For Roberts, the case stands as the most consequential in his six years as chief justice. A ruling striking down all or part of the law would be a legal watershed, putting new curbs on Congress’s ability to address national issues and establishing the Roberts court as the bulwark against perceived legislative overreaching. The court, which announced yesterday it will hear the case, probably will rule in late June.
“It’s going to end up being one of the big campaign issues,” said John Feehery, a Republican campaign consultant. “The Supreme Court is either going to define the issue, or it’s going to be the issue.”
The law, known as the Affordable Care Act, would expand coverage to an estimated 32 million Americans who lack insurance. The central legal issue is whether Congress had constitutional power to require Americans to either acquire insurance or pay a penalty. Lower courts split on the question.
The court’s decision could transform the presidential campaign as both sides use the ruling to make their case to voters. Major Republican candidates seeking the party’s presidential nomination routinely attack the health-care law and demand its repeal.

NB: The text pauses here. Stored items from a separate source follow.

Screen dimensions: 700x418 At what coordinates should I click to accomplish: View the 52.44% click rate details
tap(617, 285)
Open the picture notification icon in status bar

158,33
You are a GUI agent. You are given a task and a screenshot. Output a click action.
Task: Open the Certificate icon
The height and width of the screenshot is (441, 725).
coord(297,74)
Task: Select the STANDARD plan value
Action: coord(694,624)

Heightening the stakes is the prospect that the court might divide along party lines, with the five Republican-appointed justices voting to overturn the measure and the four Democratic appointees voting to uphold.

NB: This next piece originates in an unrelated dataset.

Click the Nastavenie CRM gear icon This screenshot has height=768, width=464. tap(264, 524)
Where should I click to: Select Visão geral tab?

Such a divided court is by no means a certainty. At the appeals court level, the administration won the votes of two Republican-appointed judges, Jeffrey Sutton of the 6th U.S. Circuit Court of Appeals in Cincinnati and Laurence Silberman of the D.C. Circuit in Washington.

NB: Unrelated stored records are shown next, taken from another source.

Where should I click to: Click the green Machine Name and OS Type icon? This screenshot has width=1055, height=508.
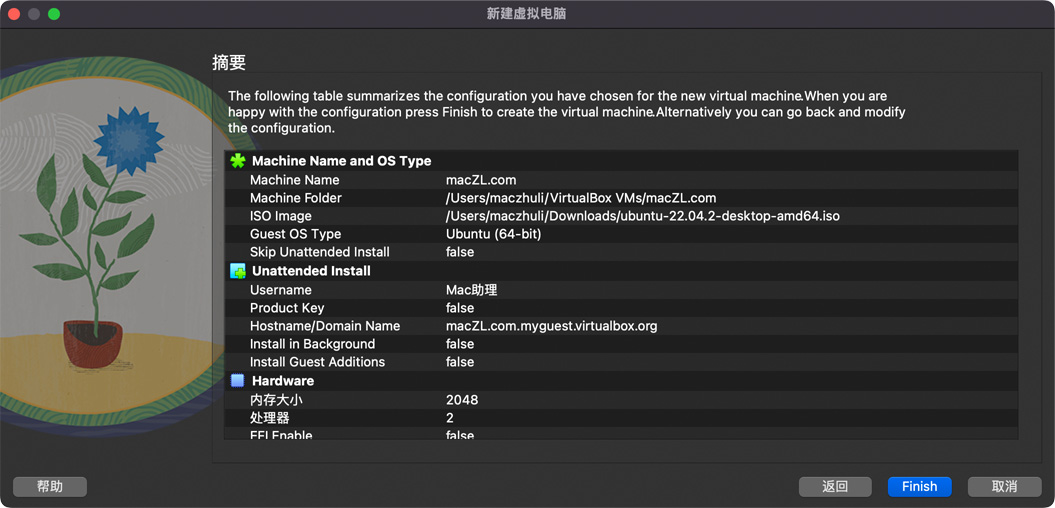point(238,161)
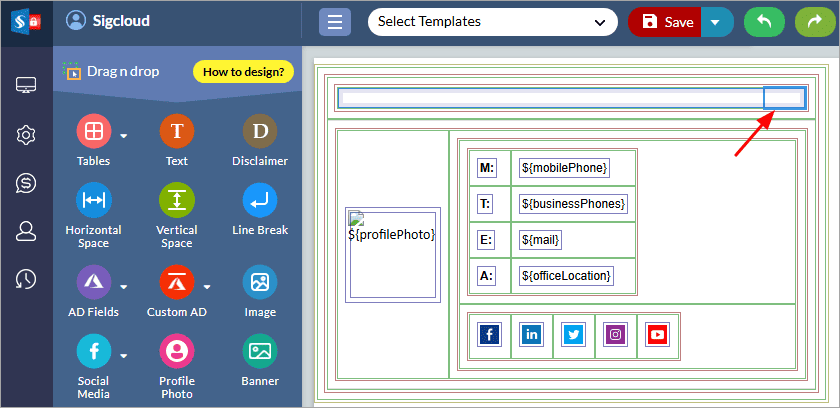Click the green undo arrow button
The width and height of the screenshot is (840, 408).
click(764, 22)
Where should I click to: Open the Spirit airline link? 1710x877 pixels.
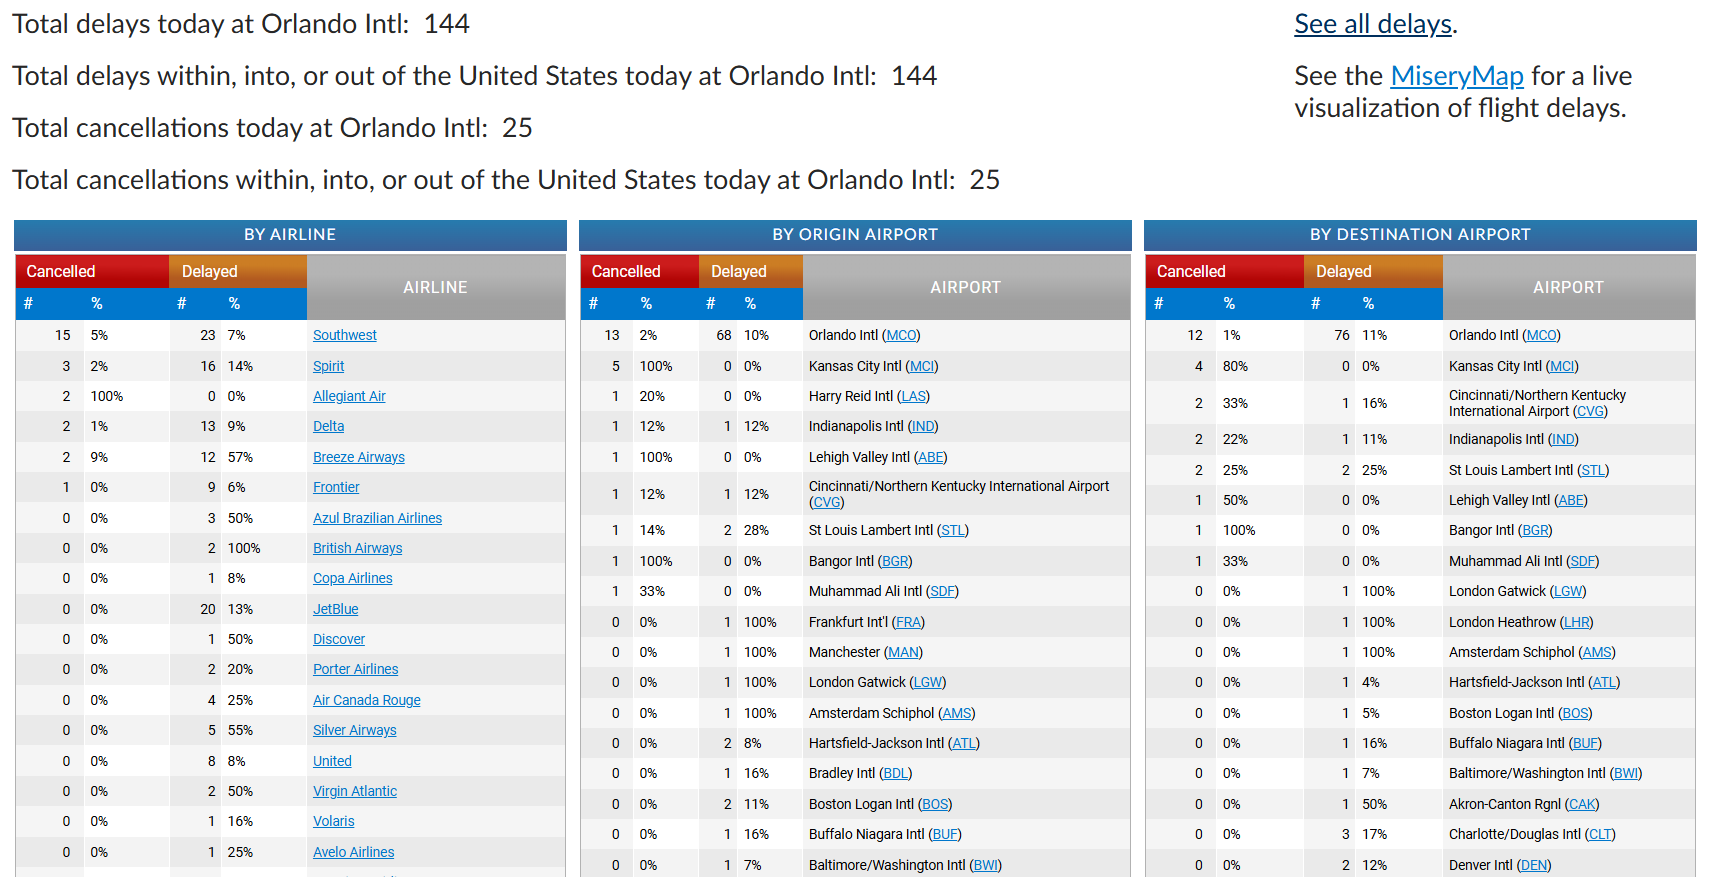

Kennedy and Scalia voted in favor of robust federal power the last time the court considered the scope of Congress’s authority to regulate interstate commerce. In that case, they joined the majority in ruling that the federal government could bar the local cultivation and use of medicinal marijuana.
“As we’ve seen with several prominent conservative judges in the federal appeals courts, simply because a judge or justice may be identified as a conservative does not dictate the result in the case,” said Elizabeth Wydra, chief counsel of the Washington-based Constitutional Accountability Center, which supports the measure.
Roberts’s predecessor as chief justice, William Rehnquist, helped revive the idea that Congress’s power over interstate commerce has limits, leading the court in striking down federal laws in 1995 and 2000.
Under Roberts, the court has shown less enthusiasm for that brand of federalism. The health-care dispute will mark the first time Roberts and Justice Samuel Alito, a fellow appointee of President George W. Bush, have taken up a commerce clause case.
For advocates of limited federal power, it has been a long time coming.
“The court will decide whether the Constitution’s structure -- federalism and enumeration of powers -- is judicially enforceable or whether Congress is the sole judge of its own authority,” said Ilya Shapiro, a senior fellow at the libertarian Cato Institute in Washington. “In other words, do we have a government of laws or men?”
The challengers to the law include a group of 26 states, led by Florida. They are opposing both the so-called individual mandate and the law’s expansion of Medicaid, the joint federal- state health-care program for the poor. The states say the Medicaid provision unconstitutionally coerces them into spending more money.
The court’s resolution of the case is likely to ripple beyond the presidential election. A ruling upholding the law may undercut the Tea Party movement and its drive to limit the role of the federal government in the lives of ordinary Americans, Wydra said.
“It would really dampen their credibility with the American people if the Supreme Court tells them that their vision of the Constitution and the role of government is fundamentally and fatally flawed,” she said.
The decision to hear the case “is a positive signal that there are legitimate concerns surrounding the constitutional aspects of mandating that individuals purchase health care insurance and purchase it according to Washington’s guidelines,” Cantor said.